Kesadaran masyarakat dan industri terhadap lingkungan menjadi poin yang terus ditekankan. Berbagai sektor usaha, seperti perkebunan dan pertambangan, diminta memastikan praktiknya tidak memperburuk kondisi lingkungan. Tanpa kolaborasi luas, upaya pemulihan hutan dinilai akan sia-sia.
Pakar UGM lainnya menyampaikan bahwa pembangunan ekonomi harus mempertimbangkan daya dukung alam. Mereka menilai bahwa selama ini banyak keputusan izin lahan yang tidak memperhitungkan potensi bencana jangka panjang. Kondisi ini menjadi salah satu faktor pemicu besarnya dampak banjir di Sumatra.
Sejumlah daerah mulai melakukan pendataan kerusakan untuk menentukan langkah penanganan jangka pendek dan panjang.

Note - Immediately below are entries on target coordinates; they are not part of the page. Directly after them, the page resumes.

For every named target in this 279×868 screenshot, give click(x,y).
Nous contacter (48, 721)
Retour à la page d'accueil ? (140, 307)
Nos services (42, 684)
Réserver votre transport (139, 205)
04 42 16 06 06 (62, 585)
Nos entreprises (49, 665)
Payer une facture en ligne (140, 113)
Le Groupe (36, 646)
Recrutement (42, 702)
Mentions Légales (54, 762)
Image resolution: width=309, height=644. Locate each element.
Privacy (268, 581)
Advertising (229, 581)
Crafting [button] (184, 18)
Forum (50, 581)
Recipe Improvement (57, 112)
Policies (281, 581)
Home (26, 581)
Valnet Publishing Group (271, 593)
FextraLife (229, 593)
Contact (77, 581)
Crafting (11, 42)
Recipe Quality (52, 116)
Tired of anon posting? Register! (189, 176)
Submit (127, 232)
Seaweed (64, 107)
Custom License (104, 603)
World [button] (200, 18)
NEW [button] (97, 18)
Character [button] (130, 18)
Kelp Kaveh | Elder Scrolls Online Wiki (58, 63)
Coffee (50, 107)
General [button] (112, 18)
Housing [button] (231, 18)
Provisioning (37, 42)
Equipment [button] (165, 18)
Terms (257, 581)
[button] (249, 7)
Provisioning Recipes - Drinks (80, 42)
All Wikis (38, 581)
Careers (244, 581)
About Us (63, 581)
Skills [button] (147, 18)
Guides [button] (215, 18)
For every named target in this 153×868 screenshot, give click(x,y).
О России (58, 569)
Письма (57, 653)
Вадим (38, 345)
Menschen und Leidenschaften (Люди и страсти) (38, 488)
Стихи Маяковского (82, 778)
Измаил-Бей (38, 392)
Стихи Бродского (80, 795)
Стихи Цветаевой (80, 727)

Pemerintah pusat juga menyatakan bahwa perbaikan ekosistem hulu akan masuk dalam program prioritas di tahun mendatang, terutama untuk wilayah dengan risiko hidrologi tinggi.
Meski pemulihan akan memakan waktu lama, para ahli optimistis bahwa bencana serupa dapat diminimalkan apabila langkah-langkah strategis dilakukan secara konsisten. Rehabilitasi hutan, penataan ulang tata ruang, peningkatan mitigasi, dan penegakan hukum dinilai menjadi empat pilar utama dalam upaya mengurangi risiko banjir bandang di masa depan.
Dalam diskusi terbuka, para pakar kembali mengingatkan bahwa bencana hidrologi seperti ini bukan hanya masalah cuaca. Ini adalah cerminan dari hubungan manusia dan alam. Tanpa perbaikan, bencana akan menjadi siklus berulang yang memakan korban lebih besar.
Peringatan ini menjadi pesan penting bagi pemerintah, industri, dan masyarakat. Pemulihan ekosistem hulu bukan hanya urusan lingkungan, tetapi juga menyangkut keselamatan jutaan warga yang tinggal di sepanjang aliran sungai di Sumatra.